TDNN-LSTM-CTC

This tutorial shows you how to run a TDNN-LSTM-CTC model with the LibriSpeech dataset.

Hint

We assume you have read the page Installation and have setup the environment for icefall.

Data preparation

$ cd egs/librispeech/ASR
$ ./prepare.sh

The script ./prepare.sh handles the data preparation for you, automagically. All you need to do is to run it.

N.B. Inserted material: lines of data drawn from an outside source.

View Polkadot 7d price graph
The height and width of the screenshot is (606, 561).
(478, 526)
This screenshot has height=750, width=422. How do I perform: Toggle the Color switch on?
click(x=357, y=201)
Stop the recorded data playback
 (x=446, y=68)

The data preparation contains several stages, you can use the following two options:

--stage

--stop-stage

to control which stage(s) should be run. By default, all stages are executed.

For example,

$ cd egs/librispeech/ASR
$ ./prepare.sh --stage 0 --stop-stage 0

means to run only stage 0.

To run stage 2 to stage 5, use:

$ ./prepare.sh --stage 2 --stop-stage 5

We provide the following YouTube video showing how to run ./prepare.sh.

Note

To get the latest news of next-gen Kaldi, please subscribe the following YouTube channel by Nadira Povey:

https://www.youtube.com/channel/UC_VaumpkmINz1pNkFXAN9mw

Training

Now describing the training of TDNN-LSTM-CTC model, contained in the tdnn_lstm_ctc folder.

The command to run the training part is:

$ cd egs/librispeech/ASR
$ export CUDA_VISIBLE_DEVICES="0,1,2,3"
$ ./tdnn_lstm_ctc/train.py --world-size 4

By default, it will run 20 epochs. Training logs and checkpoints are saved in tdnn_lstm_ctc/exp.

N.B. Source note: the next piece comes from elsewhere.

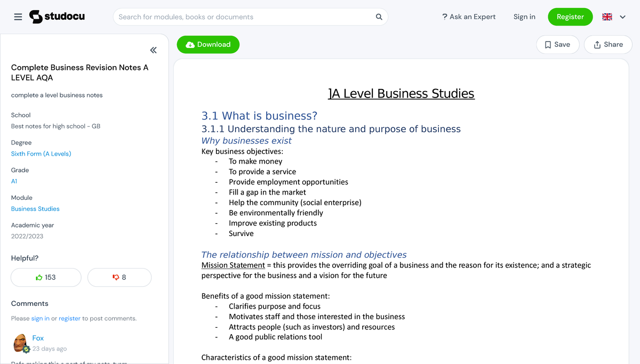The height and width of the screenshot is (364, 640).
Task: Click the Register button
Action: tap(570, 17)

In tdnn_lstm_ctc/exp, you will find the following files:

epoch-0.pt, epoch-1.pt, …, epoch-19.pt

These are checkpoint files, containing model state_dict and optimizer state_dict. To resume training from some checkpoint, say epoch-10.pt, you can use:
$ ./tdnn_lstm_ctc/train.py --start-epoch 11
tensorboard/

This folder contains TensorBoard logs. Training loss, validation loss, learning rate, etc, are recorded in these logs. You can visualize them by:
$ cd tdnn_lstm_ctc/exp/tensorboard
$ tensorboard dev upload --logdir . --description "TDNN LSTM training for librispeech with icefall"
log/log-train-xxxx

It is the detailed training log in text format, same as the one you saw printed to the console during training.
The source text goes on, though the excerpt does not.